Honouring the idea of exceptions(read it as one in millions), I say that parents raise their children with utmost care, purest form of love, and the most sincere efforts required. Parenting is a never ending, ever tiring, and forever required role that one plays, having accepted the role of a parent.

This care, and compassion creates expectations which a parent starts to have from their children, often believing in them as the most obvious path that the child must follow in his/her life.

And this is where disappointments come in, and take their space in such a sacred bond shared between two humans.
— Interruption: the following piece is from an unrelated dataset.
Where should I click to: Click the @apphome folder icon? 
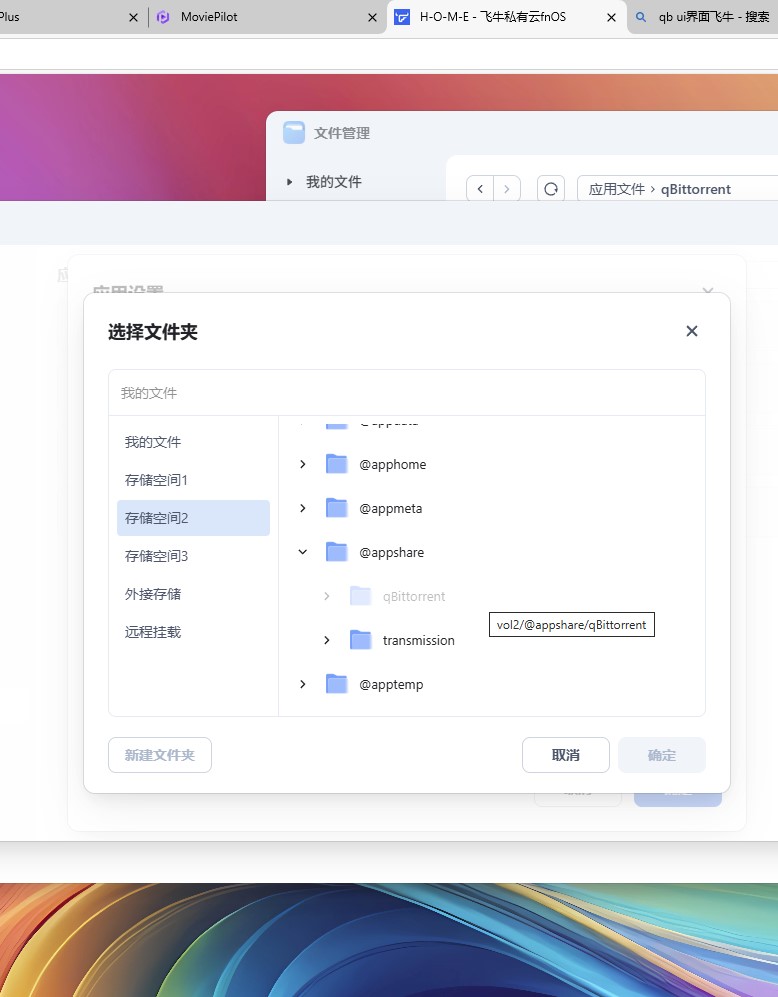click(336, 464)
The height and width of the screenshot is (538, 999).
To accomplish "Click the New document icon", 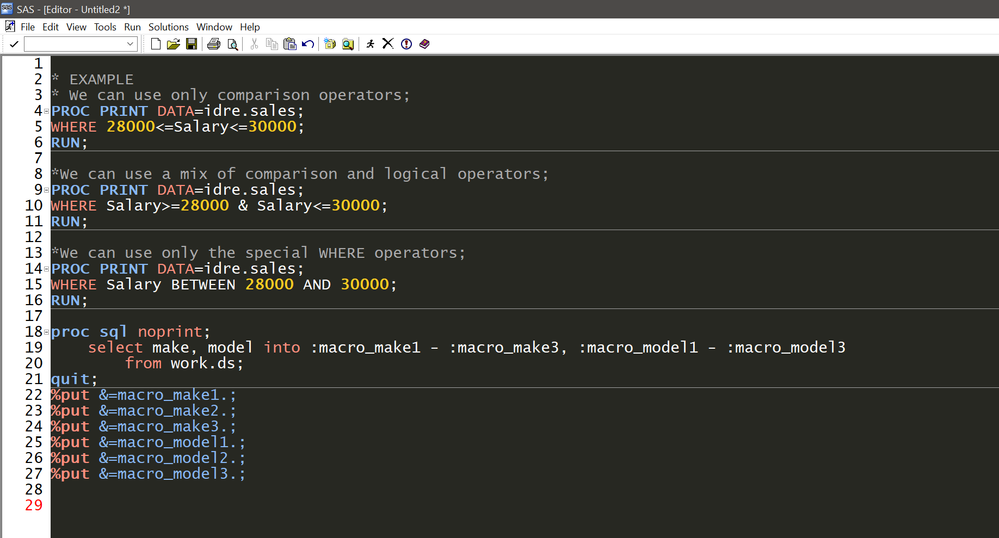I will tap(156, 44).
Remember, I said where there are expectations, there is a chance for disappointments too.

I belong to the school of thought, which advocates for children to be allowed to make their choices, and create the life they want for themselves. But what I also firmly believe in is that this freedom needs to be mindful, and at times managed, so that the children are not allowed to be exposed to things and situations, that can be life damaging.

We may call it generation-gap, we may call it a gap in forward and backward thinking, we may give it the name of the over-possessiveness or being over-protective. Whatever it is, to be mindful of how the freedom is being understood and used by our children, is the responsibility and right that I feel every parent must take complete charge of.
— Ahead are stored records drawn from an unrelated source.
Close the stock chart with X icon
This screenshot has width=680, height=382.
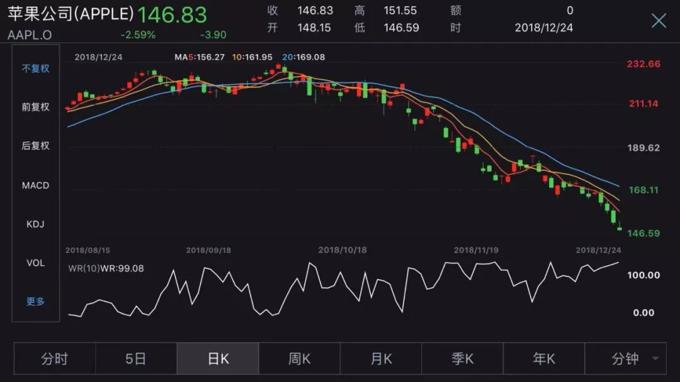(658, 20)
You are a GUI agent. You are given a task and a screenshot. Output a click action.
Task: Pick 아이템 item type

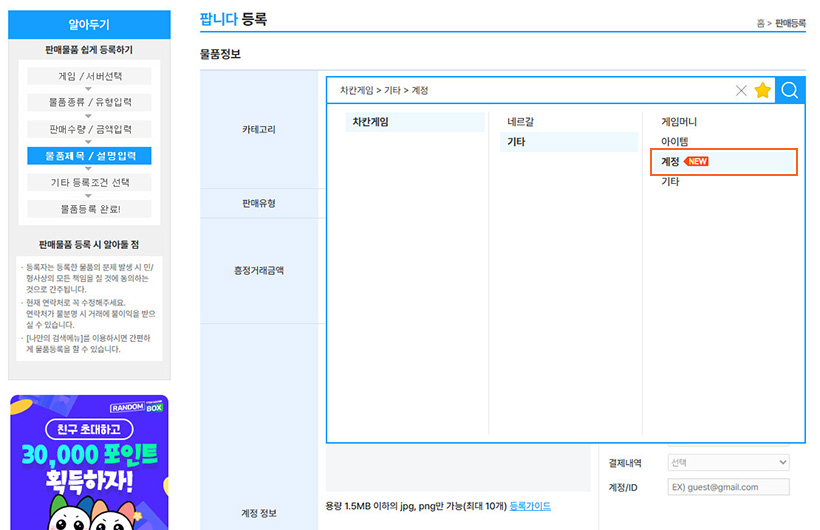pyautogui.click(x=674, y=142)
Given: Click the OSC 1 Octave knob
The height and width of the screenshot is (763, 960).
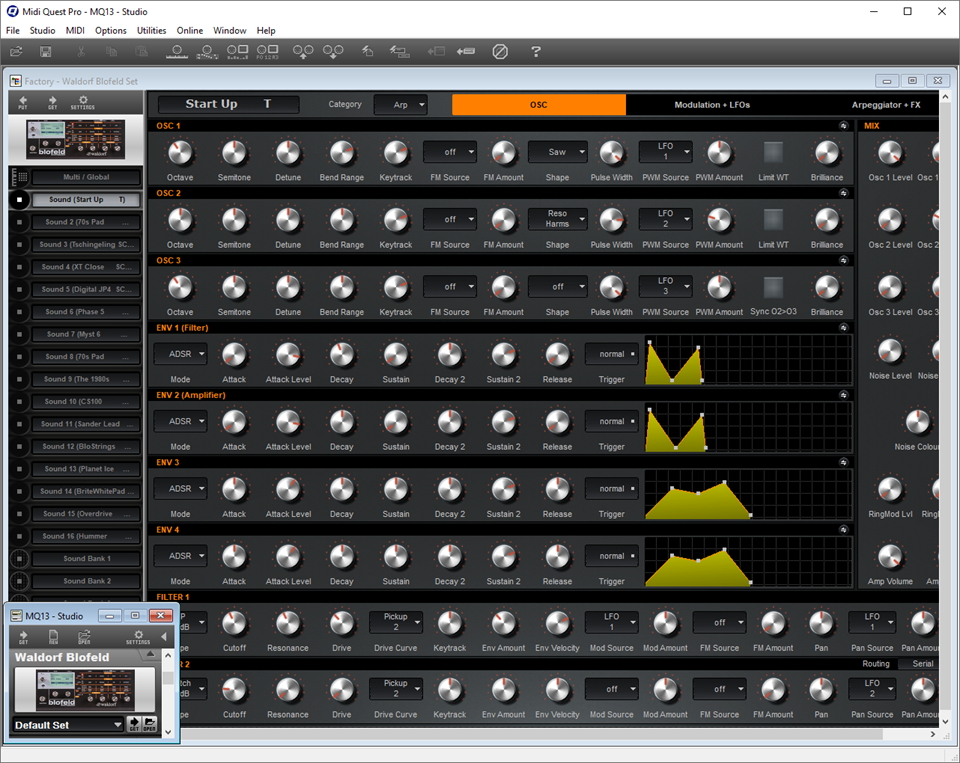Looking at the screenshot, I should tap(180, 152).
For children, it is important to understand that in the name of being cool, the new normals, being up-with-times, etc., there are things which they often get int, which are harmful and dangerous for their lives, but do not seem so, because of the fun attached to them.

A parent and a child, especially when the child has entered an age to be considering themselves as mature and informative enough, must sit and come an agreement on the various elements on parenting which a parent will definitely have a say on, and must be listened and adhered to.

The area of conflict often is where a parent feels that the confidence has been beached and the child fails to understand why what is being done by him/her cannot be accepted and allowed.

Ir-respective of the age gap, of being from a different generation, despite of not being completely updated about the new normals, there are certain choices which will always be damaging. These choices are dependent on the age, they are not specific to being considered a child or an adult, what is harmful, is harmful. And that is it!

Debates can be done on the seeming rights and wrongs, discussions can happen on the ethical and unethical, talks may be allowed on differing perceptions, but amongst all of these, there are some non-negotiables, and they must remain so.

An honest, clear and precise message from the parent to the child on these is the way to go. Displeasure and disagreements (if any) must be expressed by both at this point, and eventually a ‘non-conditional’ acceptance and adherence must be practised, by the children in such cases.

Age and stage of life, are two important factors that combine to decide till when this arrangement must stay. But one answer to the key question of, ’Till When?’, is, until it is understood by oneself. Because what we are talking of as non-negotiables are things which are life-threatening and life-damaging, and they remain so irrespective of what age, what times, and what generation we belong to.

Let us as parents, acquire the courage to look beyond only the present-day comfort of our children, and do what is required for a happy and comfortable life for them.

Let us as children, understand the intent of our parents, and learn to accept and adhere to the non-negotiables, for our own good and well-being.

Let us create happy and fulfilling lives!